── PASSAGE
Since his procedure last July, Lucas Lindner can perform simple, everyday normalities — like texting his friends — again.
Photo by David Szymanski

On a Sunday morning in March 2016, 22-year-old Lucas Lindner got in his car to drive to the grocery store and a friend’s house. Shortly after he left home, a deer jumped into the path of his car, and Lucas swerved to avoid hitting it. His right front tire blew out, causing his car to roll and hit a tree.

Lindner was taken by Flight for Life to Froedtert Hospital, where the news was grim. He’d suffered a complete spinal cord injury of the lower cervical cord, with no sensation or motor function below his injury. “Lucas’ injury was C5 and C6, which meant he could shrug, use his biceps in a crude fashion, and bring his hands to his mouth, but he had very gross movements,” says his surgeon, Shekar N. Kurpad, M.D., Ph.D., interim chair of neurosurgery, professor of neurosurgery, and director of Froedtert & the Medical College of Wisconsin’s spinal cord injury program.

When Lindner woke up in the hospital a few days after the accident, he was devastated. He’d been living a full and fast-paced life in his hometown of Eaton, Wis. He was a manager for McDonald’s, traveling to different franchises in Wisconsin and Michigan for the company. He was also a student at Moraine Park Technical College, studying IT system management. Lindner spent what little extra time he had on the computer, learning about coding.

But the accident changed everything. Lindner could move his hands and wiggle his wrists, but he could not move his fingers or do anything that required strength. “The concerning part was the future,” Lindner says, recalling his experience at the time. “What was I going to do? Everything I was working on in my life was lost. ... Was there any point to it?”

The standard course of treatment for spinal cord injury is a stabilizing surgery, which does not help to restore sensory or motor function, and rehabilitation. The spinal cord is delicate and protected by the spinal column, vertebrae and discs. When the bony spine is injured or broken, the small pieces of bone serve as projectiles, bruising the cord. “Someone with a broken neck cannot keep their neck straight, so one of the basic surgeries we’ve done is to remove broken fragments, realign the spine, and put in screws, building a scaffold,” says Kurpad. The surgery helps people sit up, which can prevent them from getting pneumonia. After surgery, the patient is sent to rehabilitation for physical therapy. “He would still be quadriplegic, but (therapists) would teach him how to be independent and integrate into society as well as possible,” Kurpad adds.


Dr. Shekar N. Kurpad calls the research the “single most exciting thing” he’s seen in 20 years.
Photo by David Szymanski

A New Hope

But Kurpad had a promising new option for Lindner — he qualified for a clinical study that might help him regain some function. “This current study looks to improve neurological function with the goal of helping formerly paralyzed patients regain functional use of their arms and hands,” explains Kurpad.
────
── RECORDS SHOWN
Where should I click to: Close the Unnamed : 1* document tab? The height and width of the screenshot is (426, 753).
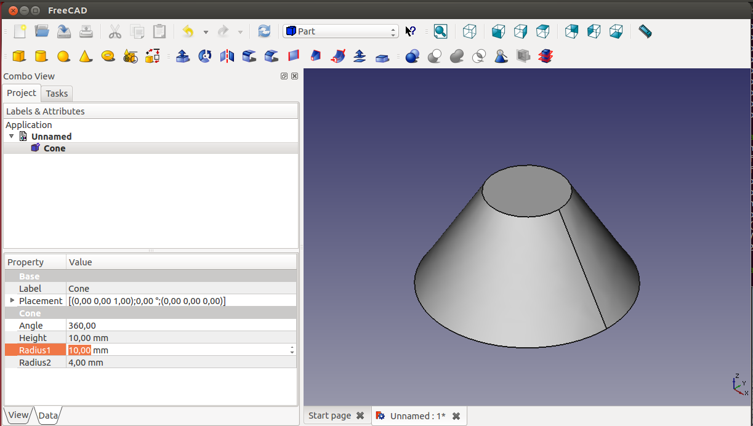tap(456, 416)

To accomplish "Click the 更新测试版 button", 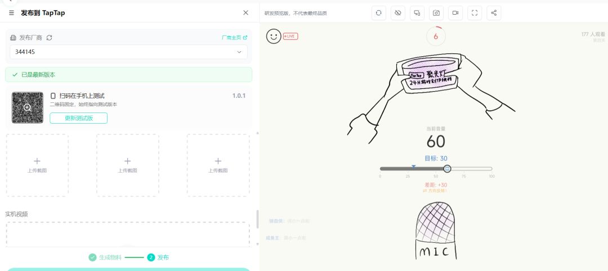I will (x=78, y=118).
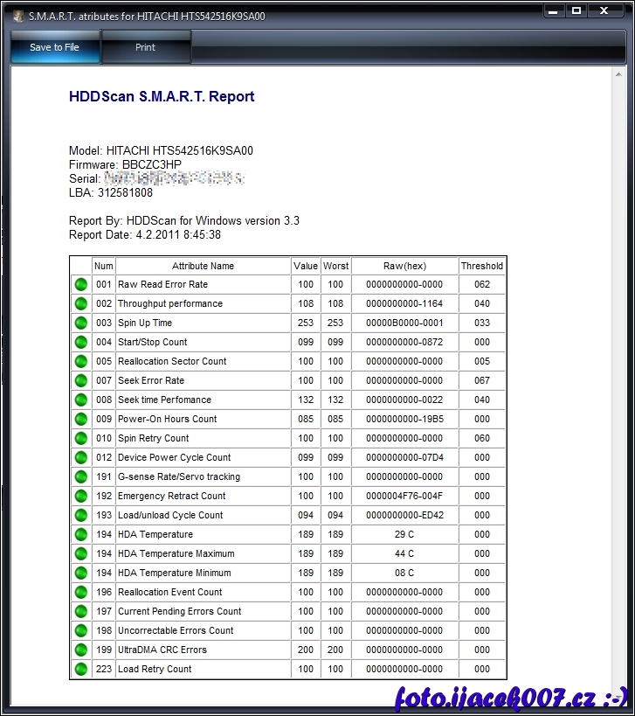Click the HDDScan S.M.A.R.T. Report heading
The image size is (635, 716).
click(162, 96)
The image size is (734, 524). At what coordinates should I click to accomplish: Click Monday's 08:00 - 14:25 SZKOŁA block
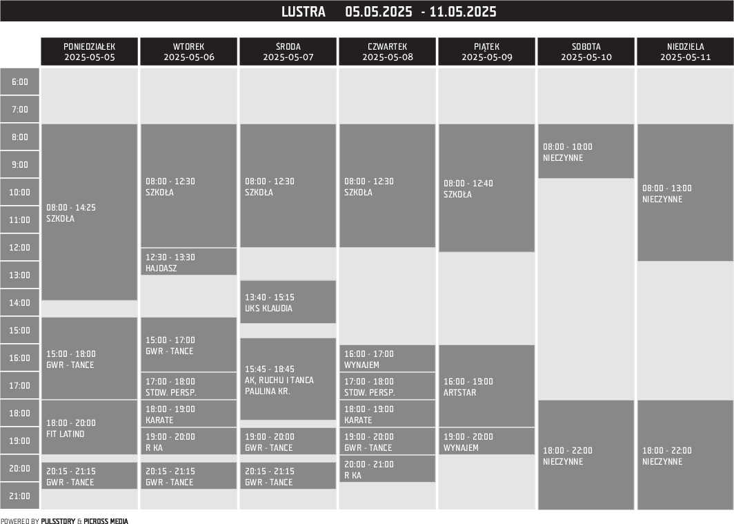90,212
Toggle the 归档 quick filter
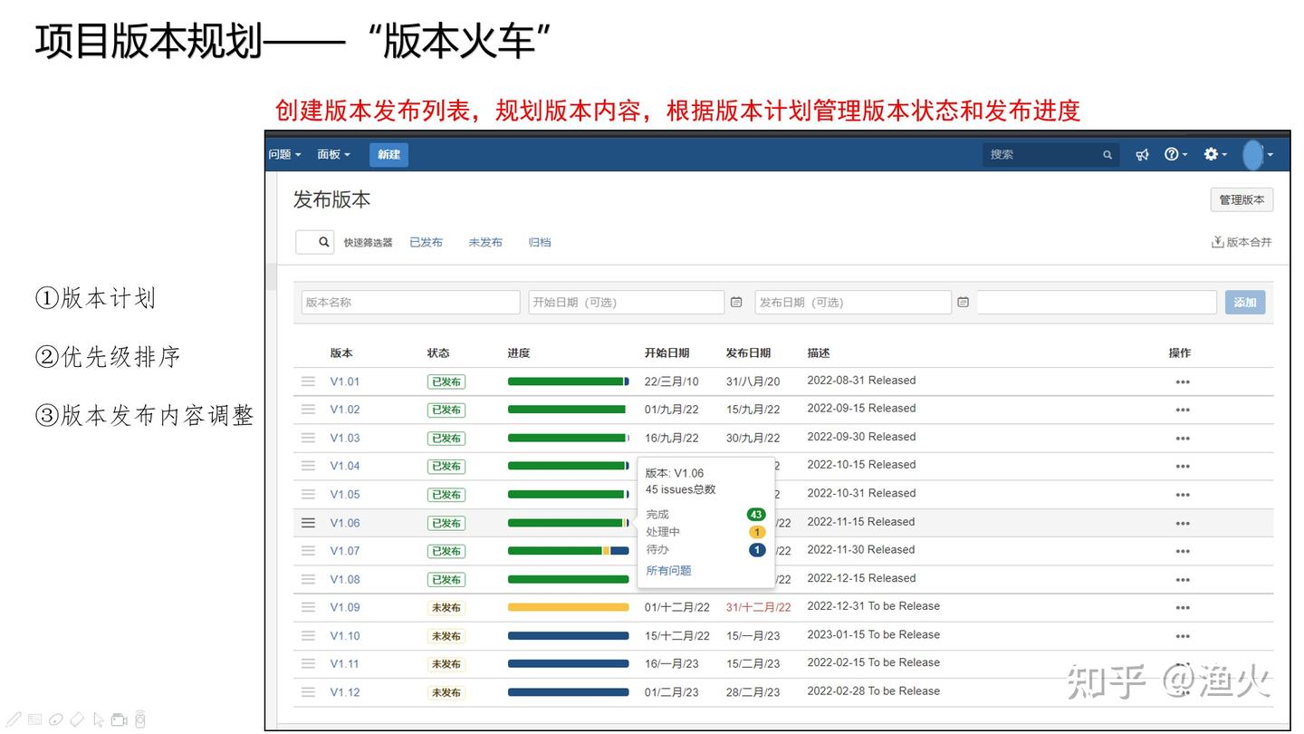1304x734 pixels. point(540,242)
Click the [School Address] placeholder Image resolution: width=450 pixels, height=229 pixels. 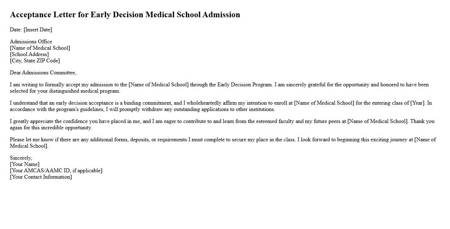(29, 54)
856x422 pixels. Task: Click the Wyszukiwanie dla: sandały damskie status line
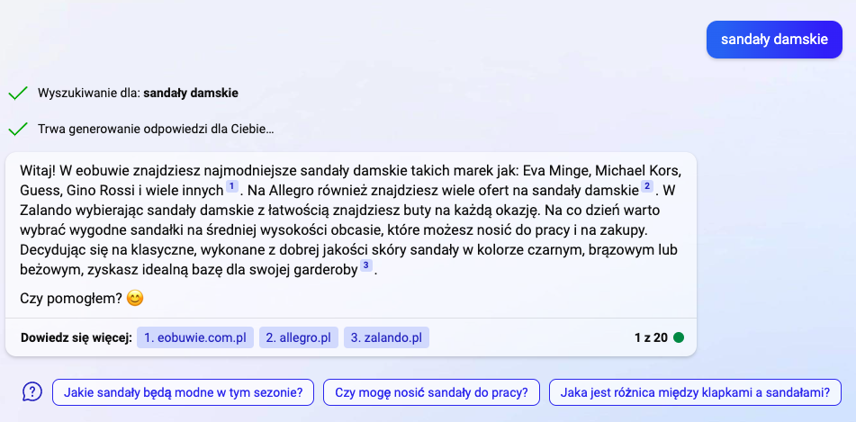138,93
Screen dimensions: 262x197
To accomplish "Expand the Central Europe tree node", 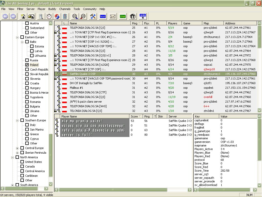I will pos(17,148).
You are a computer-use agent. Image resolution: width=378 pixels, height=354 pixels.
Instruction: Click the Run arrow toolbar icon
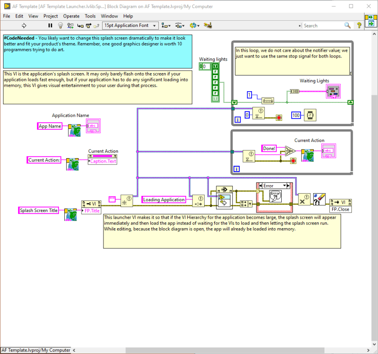coord(24,26)
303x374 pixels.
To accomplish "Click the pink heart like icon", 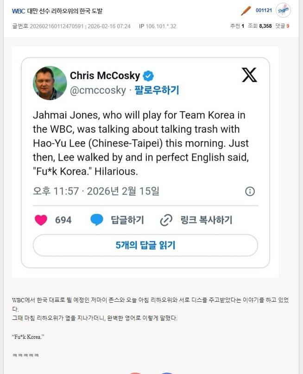I will pos(41,220).
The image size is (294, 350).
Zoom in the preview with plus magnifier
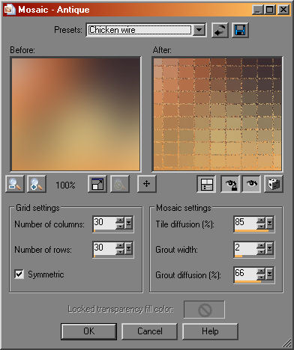point(37,184)
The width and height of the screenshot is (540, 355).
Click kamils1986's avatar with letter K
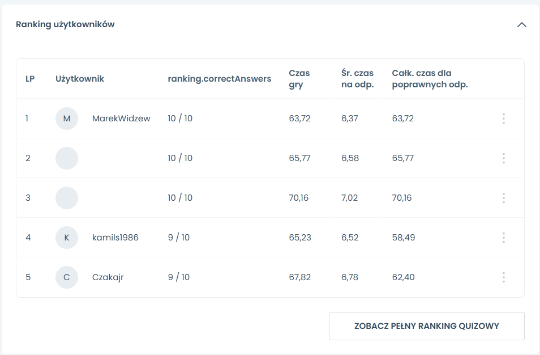click(x=67, y=238)
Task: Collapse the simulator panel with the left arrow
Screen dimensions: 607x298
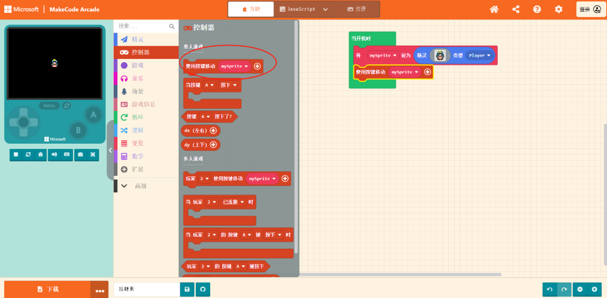Action: click(x=110, y=151)
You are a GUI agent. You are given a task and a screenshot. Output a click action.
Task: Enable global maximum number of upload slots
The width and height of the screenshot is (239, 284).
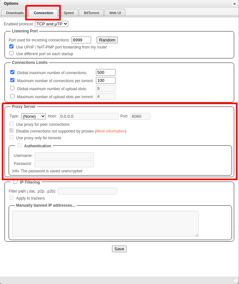click(12, 88)
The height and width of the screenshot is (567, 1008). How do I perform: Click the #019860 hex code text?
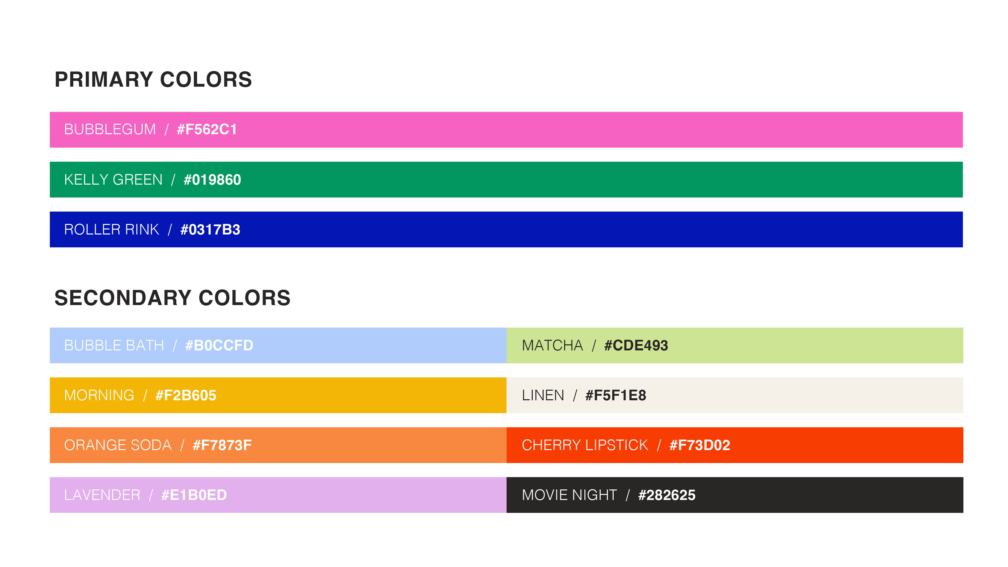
────
* _ACTIVITY LIST_:
1. Reproduce the part of the Lucas Lindner article from "On a Sunday" to "hit a tree.".
2. Render this sentence from the spinal cord injury article in Spanish: "The surgery helps people sit up, which can prevent them from getting pneumonia."
3. Go on with the article about Lucas Lindner's spinal cord injury from the point where it stops.

* _RESPONSES_:
1.
On a Sunday morning in March 2016, 22-year-old Lucas Lindner got in his car to drive to the grocery store and a friend’s house. Shortly after he left home, a deer jumped into the path of his car, and Lucas swerved to avoid hitting it. His right front tire blew out, causing his car to roll and hit a tree.

2. La cirugía ayuda a las personas a sentarse, lo que puede evitar que contraigan neumonía.

3.
In an injury like the one Lindner experienced, not every cell dies. Some are simply dormant. Nerve cells conduct electrical impulses from the brain to the part of the body that wants to move. And the speed of the conduction is made possible by the insulation that these nerve cells have in the spinal cord, which is provided by a myelin sheath. After an injury, some of the cells lose their insulation. They are alive, but no longer useful in transmitting the impulses. “The theory behind the study is that we’re injecting cells into the substance of spinal cord, so the dormant nerve cells can remyelinate and once again conduct electricity,” says Kurpad. Fifteen years ago, as the recipient of the prestigious William P. Van Wagenen Fellowship from the American Association of Neurological Surgeons, Kurpad conducted cellular transplantation research for spinal cord injury at the Karolinska Institutet in Stockholm. This research became foundational for the surgery Lindner had. “A lot of the basic science research was also done by our team here in Milwaukee. It’s a credit to the Milwaukee environment,” says Kurpad.

The 10 million stem cells that would be used in Lindner’s surgery were developed by Asterias Biotherapeutics, a company based in Fremont, Calif. AST-OPC1 cells are made from a federally approved line of embryonic stem cells that was originally created in 1998 in Dr. James Thomson’s lab in Madison, Wis. These cells were genetically engineered to make myelin.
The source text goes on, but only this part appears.